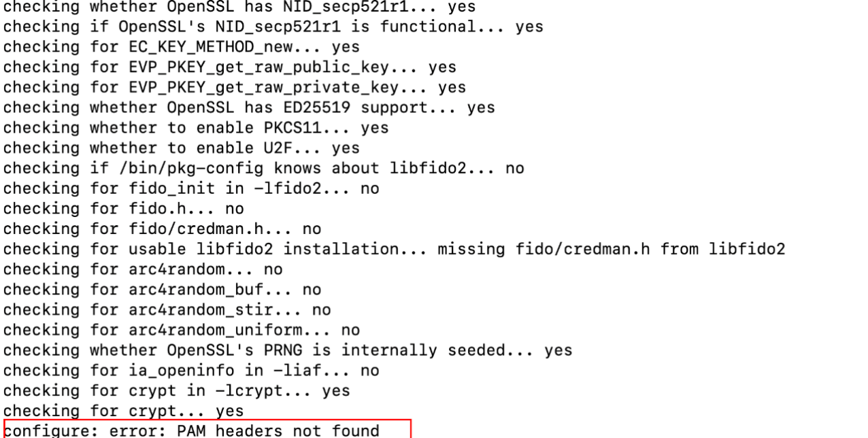Click the PKCS11 enable check line
Viewport: 868px width, 438px height.
pos(196,128)
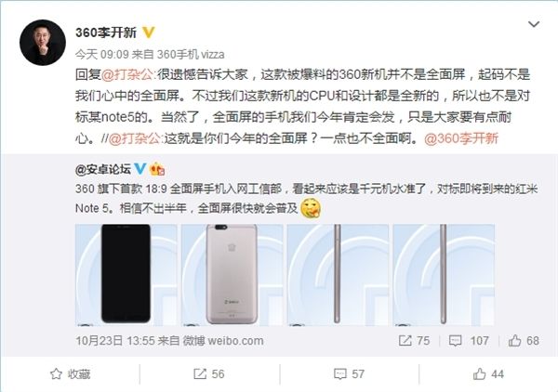
Task: Click the thumbs-up medal icon after 安卓论坛
Action: pyautogui.click(x=157, y=169)
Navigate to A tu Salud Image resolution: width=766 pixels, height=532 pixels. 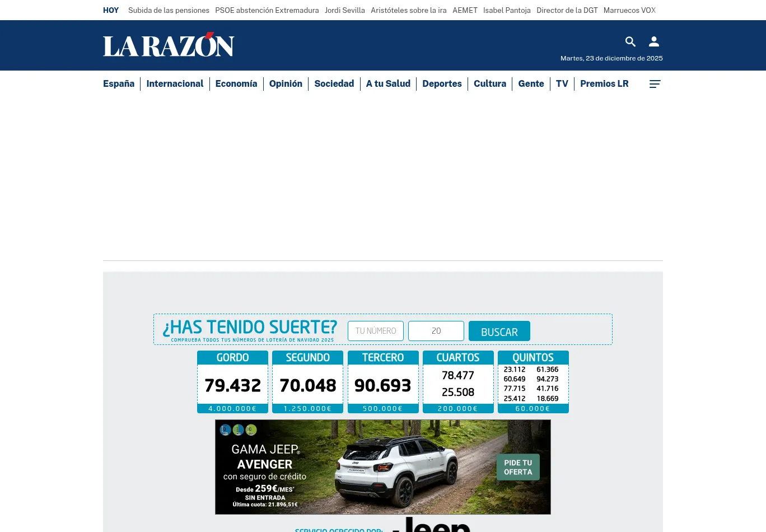click(x=388, y=84)
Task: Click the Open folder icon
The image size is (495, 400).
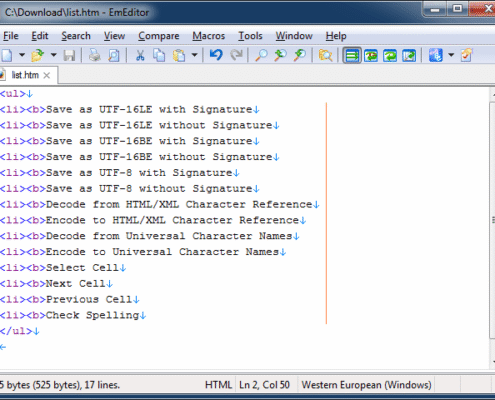Action: (x=38, y=55)
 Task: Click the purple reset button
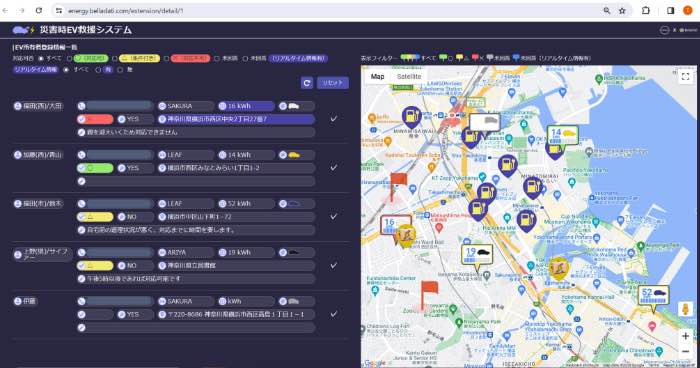coord(333,83)
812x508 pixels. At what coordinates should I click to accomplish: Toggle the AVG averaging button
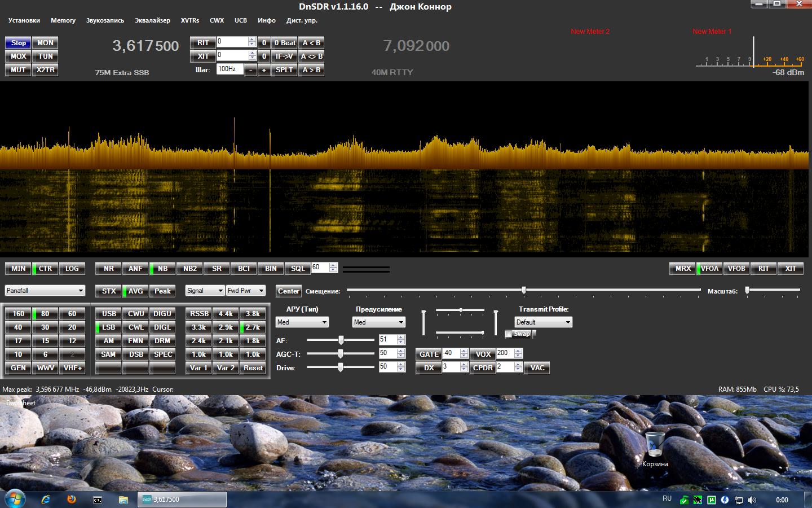tap(135, 291)
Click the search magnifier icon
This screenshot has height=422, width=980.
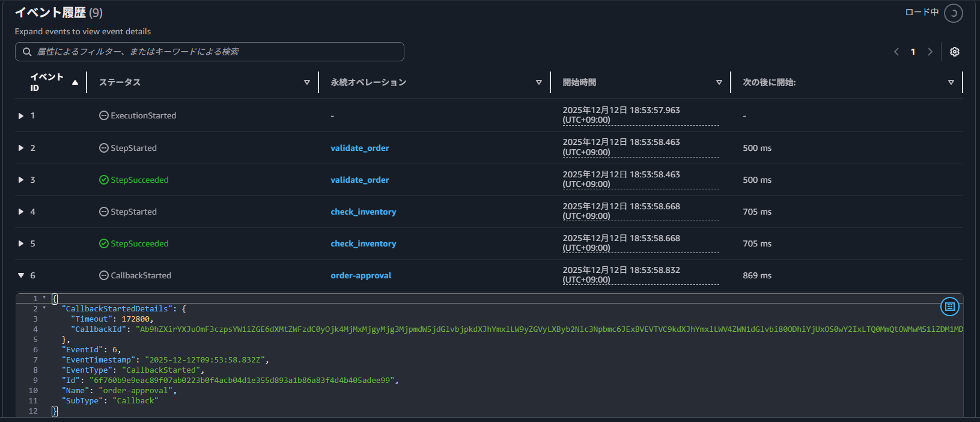27,52
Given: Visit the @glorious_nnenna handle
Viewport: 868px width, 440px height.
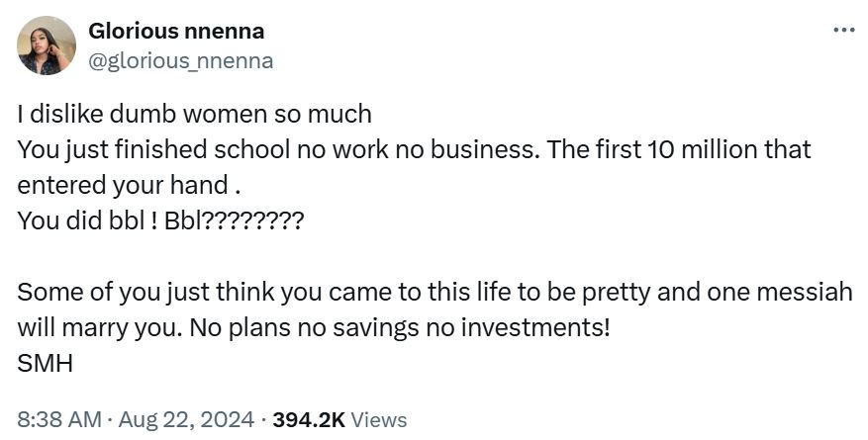Looking at the screenshot, I should (181, 61).
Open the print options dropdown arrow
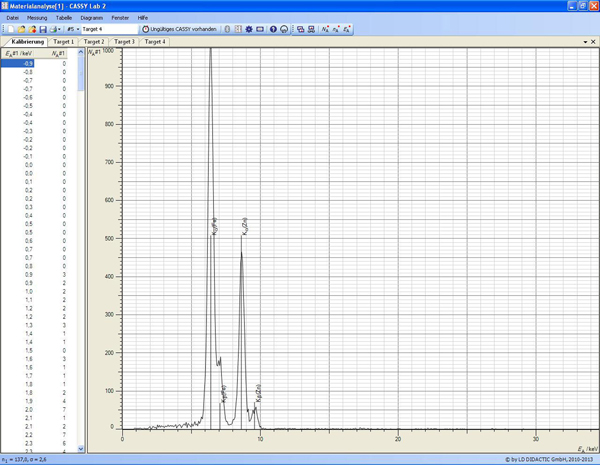This screenshot has height=465, width=600. pyautogui.click(x=59, y=29)
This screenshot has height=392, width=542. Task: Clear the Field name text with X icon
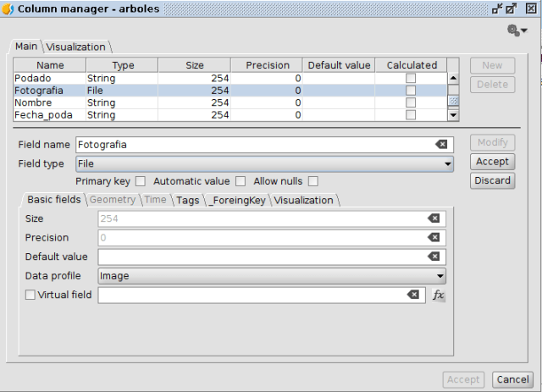click(x=441, y=145)
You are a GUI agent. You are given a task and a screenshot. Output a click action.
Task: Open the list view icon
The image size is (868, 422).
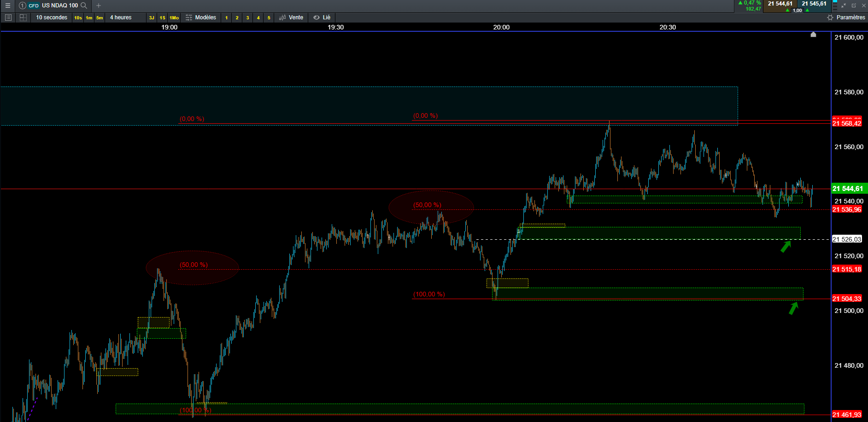[x=8, y=17]
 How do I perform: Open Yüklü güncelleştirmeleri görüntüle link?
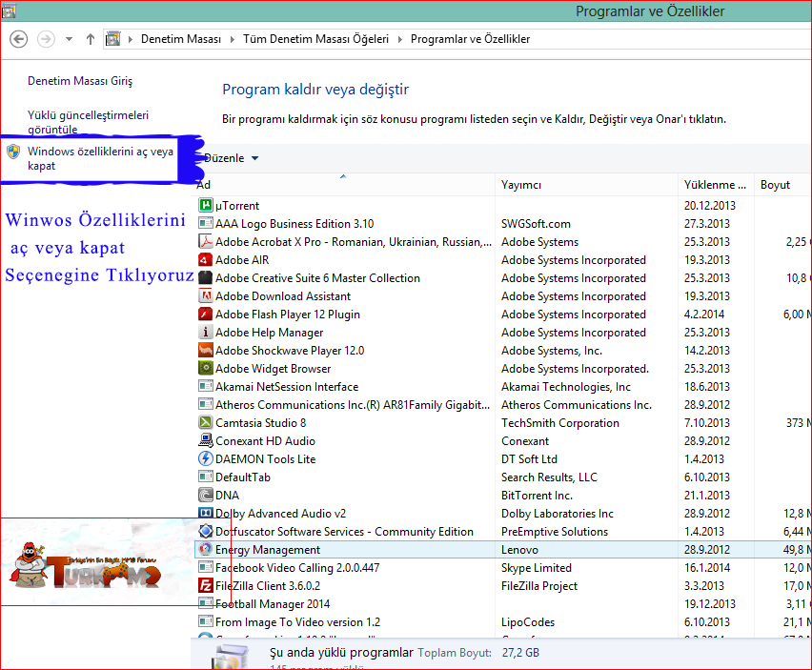click(88, 122)
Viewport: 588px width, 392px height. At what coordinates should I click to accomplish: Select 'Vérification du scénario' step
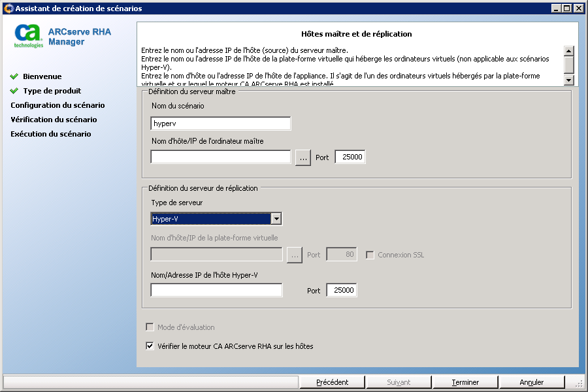pos(54,120)
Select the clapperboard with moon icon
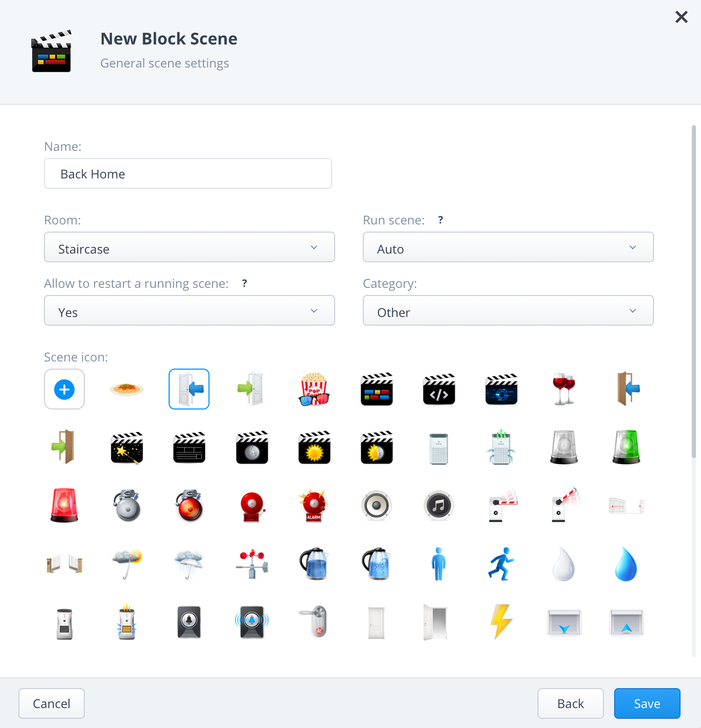 (x=252, y=447)
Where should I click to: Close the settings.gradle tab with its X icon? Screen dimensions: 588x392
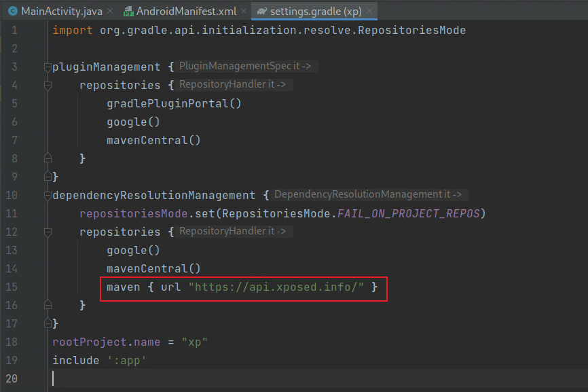(x=369, y=11)
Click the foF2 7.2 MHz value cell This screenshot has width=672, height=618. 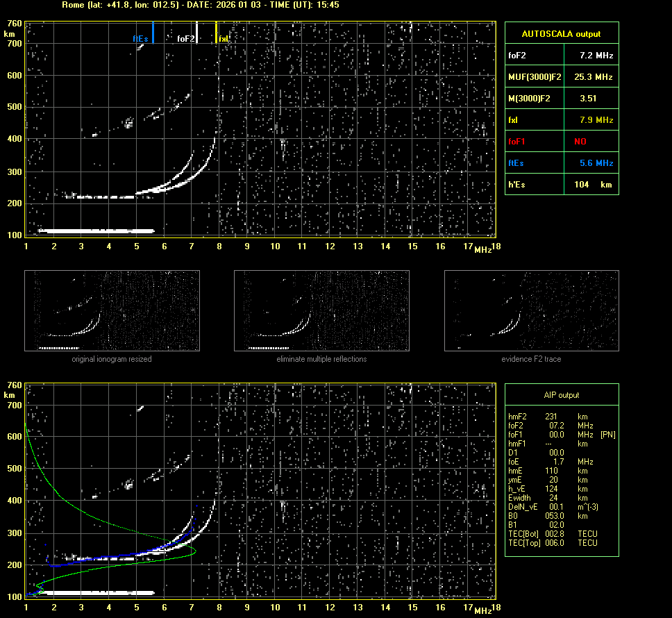[x=596, y=55]
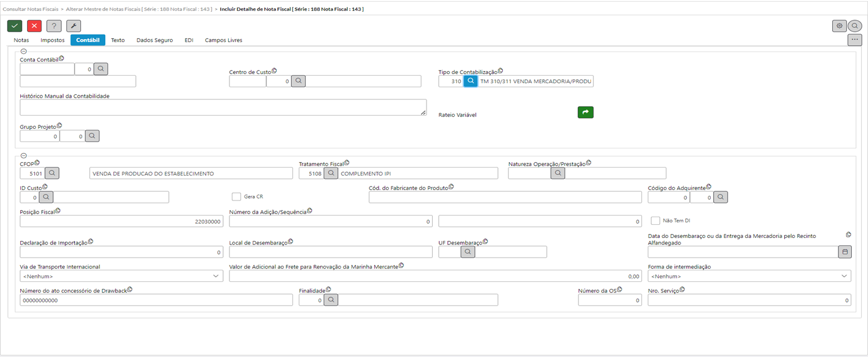Expand the Forma de intermediação dropdown
The width and height of the screenshot is (868, 357).
749,276
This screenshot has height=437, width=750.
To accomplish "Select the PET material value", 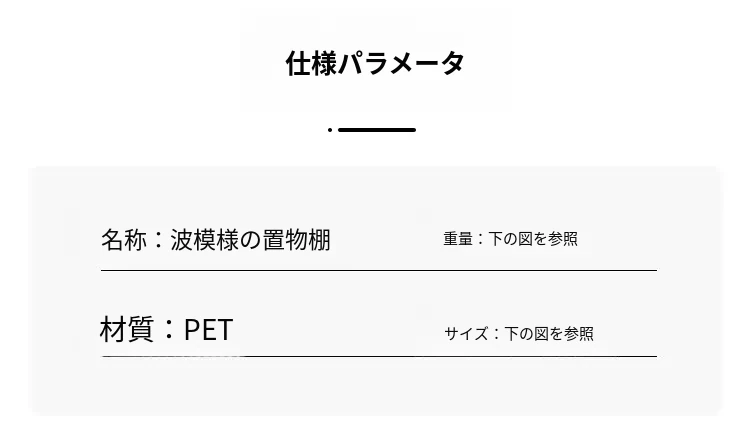I will [x=208, y=329].
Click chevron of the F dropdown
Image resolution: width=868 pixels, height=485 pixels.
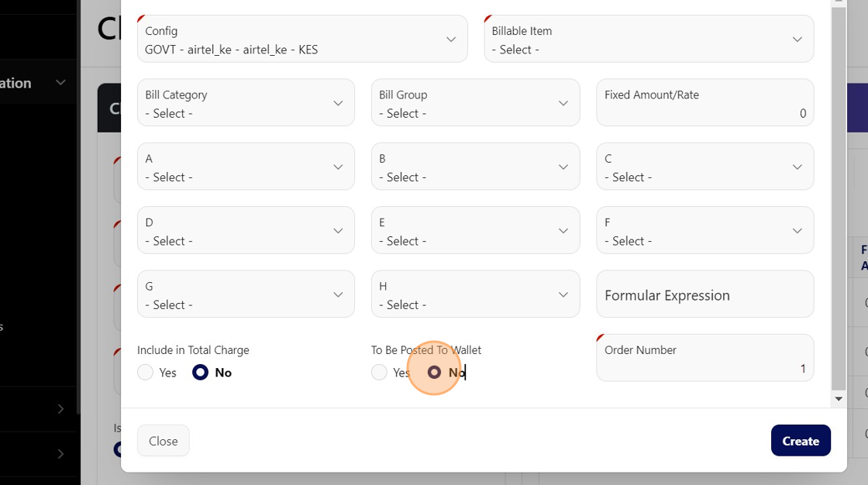pos(797,231)
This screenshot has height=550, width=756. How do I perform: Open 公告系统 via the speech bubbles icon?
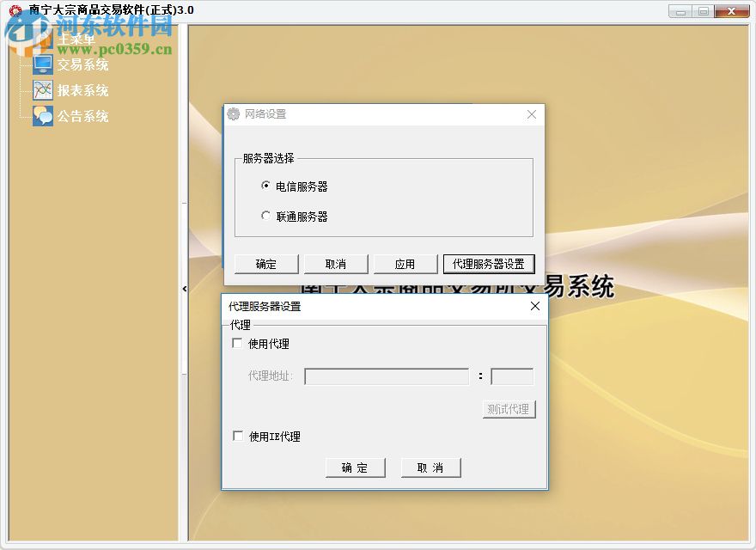click(41, 115)
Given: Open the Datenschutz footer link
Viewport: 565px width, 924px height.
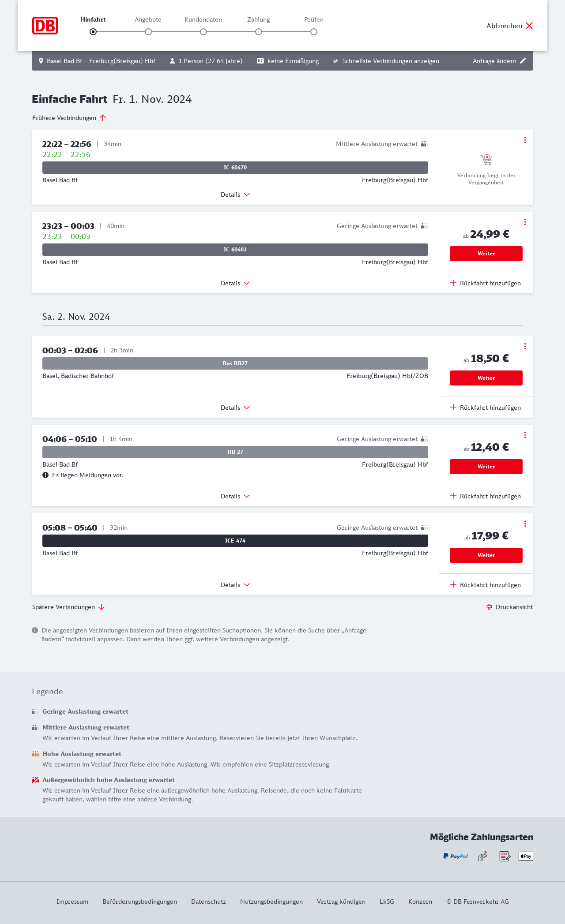Looking at the screenshot, I should (208, 902).

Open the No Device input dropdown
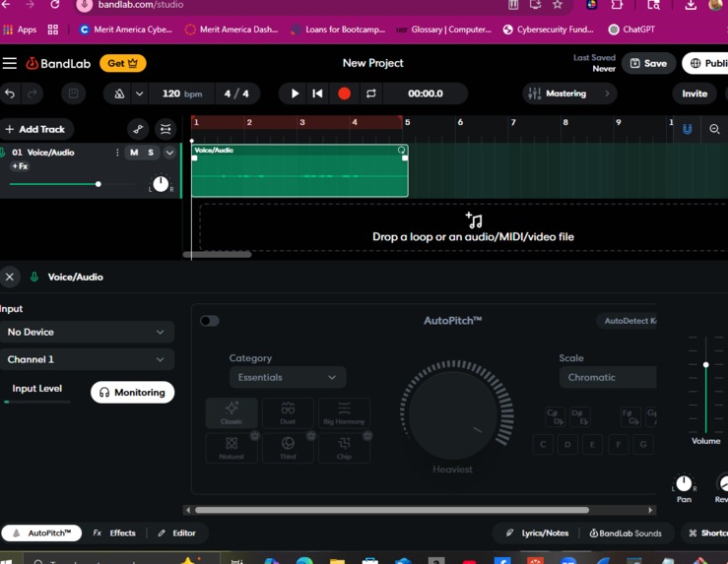(87, 332)
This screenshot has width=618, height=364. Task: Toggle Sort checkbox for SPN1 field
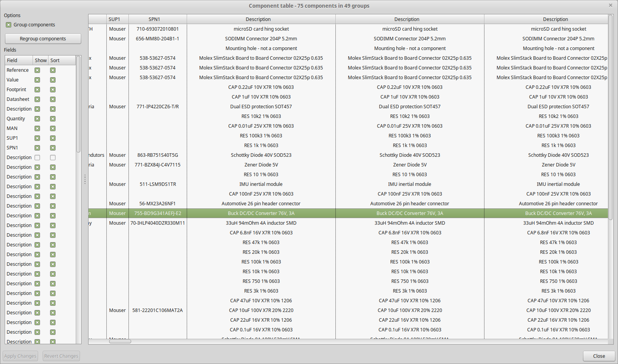point(53,148)
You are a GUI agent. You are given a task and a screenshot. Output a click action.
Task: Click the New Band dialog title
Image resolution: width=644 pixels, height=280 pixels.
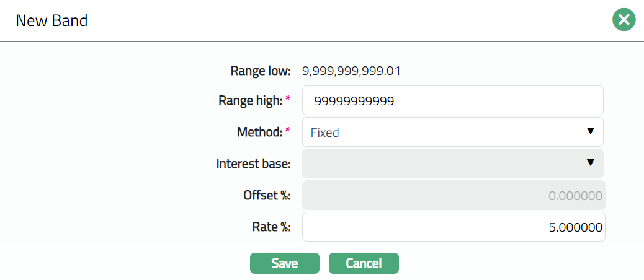tap(51, 20)
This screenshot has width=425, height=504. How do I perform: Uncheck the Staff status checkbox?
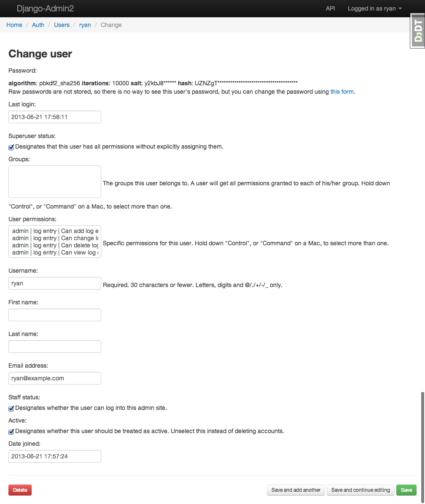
----------
What you have to do: Copy out exactly the material that runs from the line with "The image size is (495, 400)." to the line with "Click the search magnifier icon", ends included, and leave the pictures behind.

Answer space:
The image size is (495, 400).
Action: (x=38, y=55)
 Task: Click the purple reset button
coord(333,83)
812x508 pixels. At what coordinates should I click to accomplish: Toggle the AVG averaging button
tap(135, 291)
Click the search magnifier icon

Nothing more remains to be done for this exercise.